New east side pharmacy aims to accept all Medicaid plans and slash drug prices

Jane Pauley Community Health Center. - Elizabeth Gabriel/Side Effects Public Media

Jane Pauley Community Health Center.

Elizabeth Gabriel/Side Effects Public Media

A new pharmacy on the east side of Indianapolis will accept all Medicaid plans and offer prescription drugs at a discount.

Twenty-five percent of United States residents live in a pharmacy desert. Research shows that Black and brown residents are much more likely to live in areas with fewer pharmacies.

The Jean Pauley Community Health Center, a non-profit health care provider that serves Central Indiana, is trying to put a dent in that number. 

The JPCHC facility, located on 16th Street, has been in the Community Heights neighborhood for eight years. During that time, it has expanded into a full-service medical provider that offers primary care, behavioral health services, dental check-ups and a pharmacy. 

“[The JPCHC Pharmacy] is about building relationships, it’s about building a care team and it’s about making sure we’re helping all the folks who are here on the east side who are living in a pharmacy desert,” State Senator Andrea Hunley said.
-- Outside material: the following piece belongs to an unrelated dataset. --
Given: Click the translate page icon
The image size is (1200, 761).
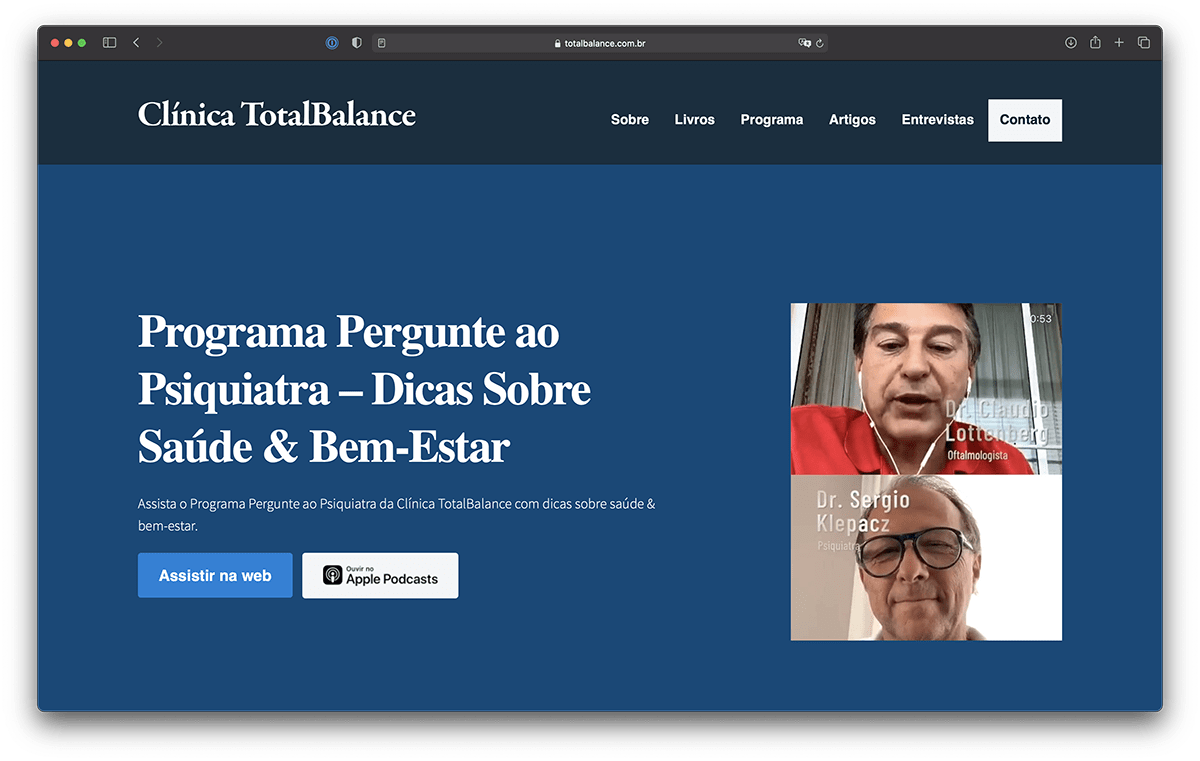Looking at the screenshot, I should click(804, 43).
Aaron Knapp, director of pharmacy operations for JPCHC, said this is part of a trend in medical clinics opening their own pharmacies in order to reduce prescription drug prices for patients. Big box retail pharmacies, like CVS and Walgreens, may not take all Medicaid and Healthy Indiana Plan (HIP) insurance plans because they don’t receive as much money from those providers.
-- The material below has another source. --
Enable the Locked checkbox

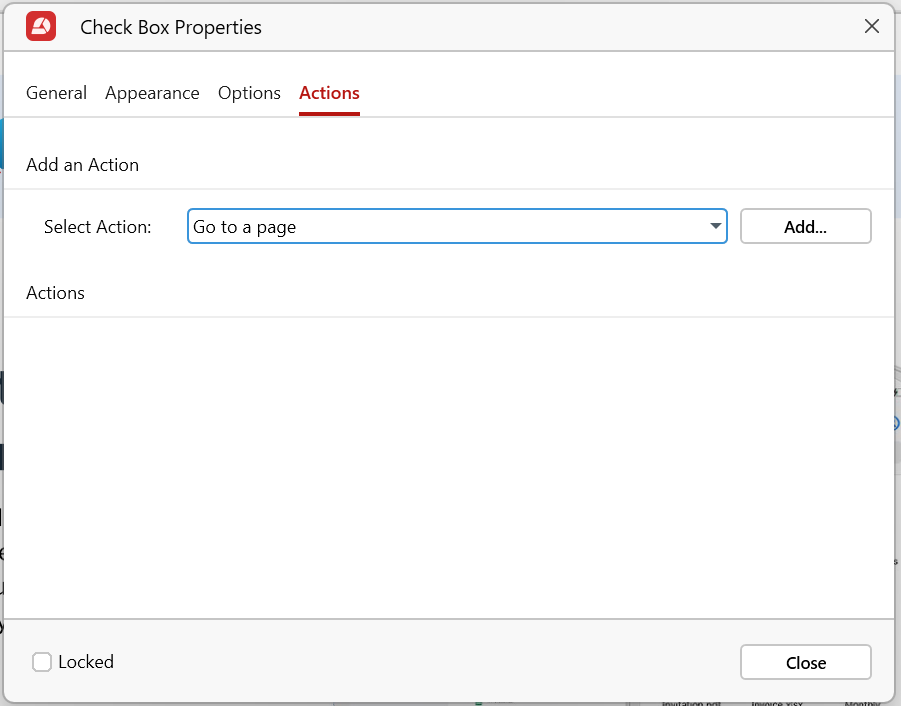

As a Federally Qualified Health Center, JPCHC is eligible for the federal 340B drug pricing program, which allows pharmacies to purchase drugs at a reduced rate while still receiving the same reimbursement as if they purchased the drug at the retail price. Then, organizations like the JPCHC Pharmacy can pass those savings onto patients by lowering the cost of their prescriptions.

The 340B program savings rates are only applicable to JPCHC patients. But Knapp said they don’t want to turn others away. So, the pharmacy is open to everyone who needs to fill a prescription, even though JPCHC Pharmacy might fill additional prescriptions at a loss to the company, he said. 
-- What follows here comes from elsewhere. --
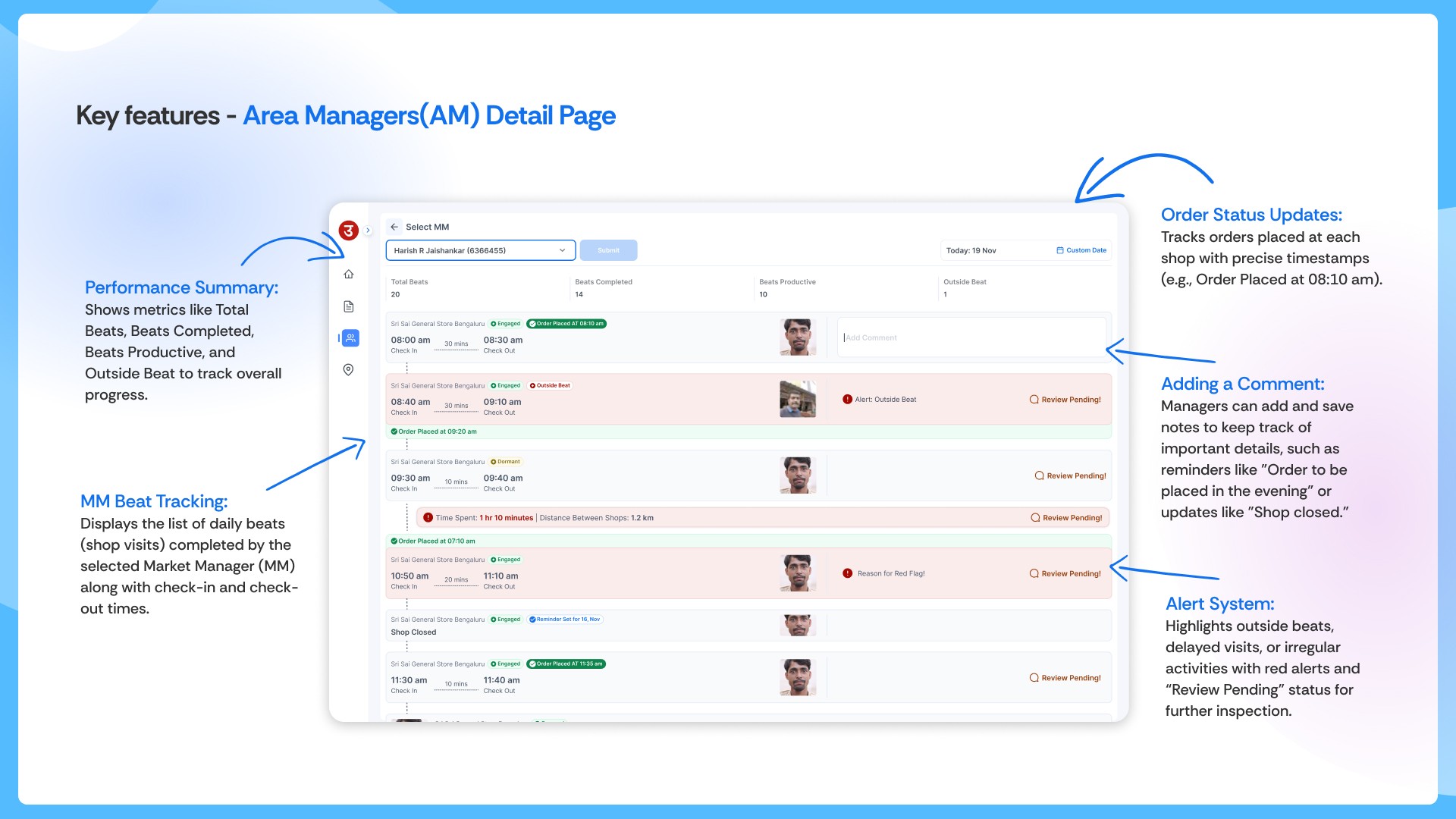Click into the Add Comment field
This screenshot has height=819, width=1456.
coord(971,337)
The pharmacy, which has been open since Jan. 15, filled over 500 prescriptions in the first month, according to Hunley. Since then, the JPCHC Pharmacy has filled over 700 prescriptions each month. 

JPCHC, which served over 26,000 patients last year, is also expanding to provide patients with additional services. 

FQHCs typically focus on primary care, which makes it difficult for patients to find a specialist if they need one, partially due to the health care shortage. It can be even more challenging if someone is uninsured or their insurance provider has low reimbursement rates. Once they do, Knapp said some patients have been told it would be over a year before they would be seen. 

Now, JPCHC has contracted with AndHealth, which provides specialty care, such as neurology and dermatology, in Indiana, Ohio and Massachusetts. Knapp projects JPCHC patients will have an average wait time of roughly a week to see a specialist, potentially a month at the longest. 

“It’s refreshing as a pharmacist to have that kind of work environment because access to other people on the care team makes a big difference and really helps us maximize the care that people are getting,” Knapp said.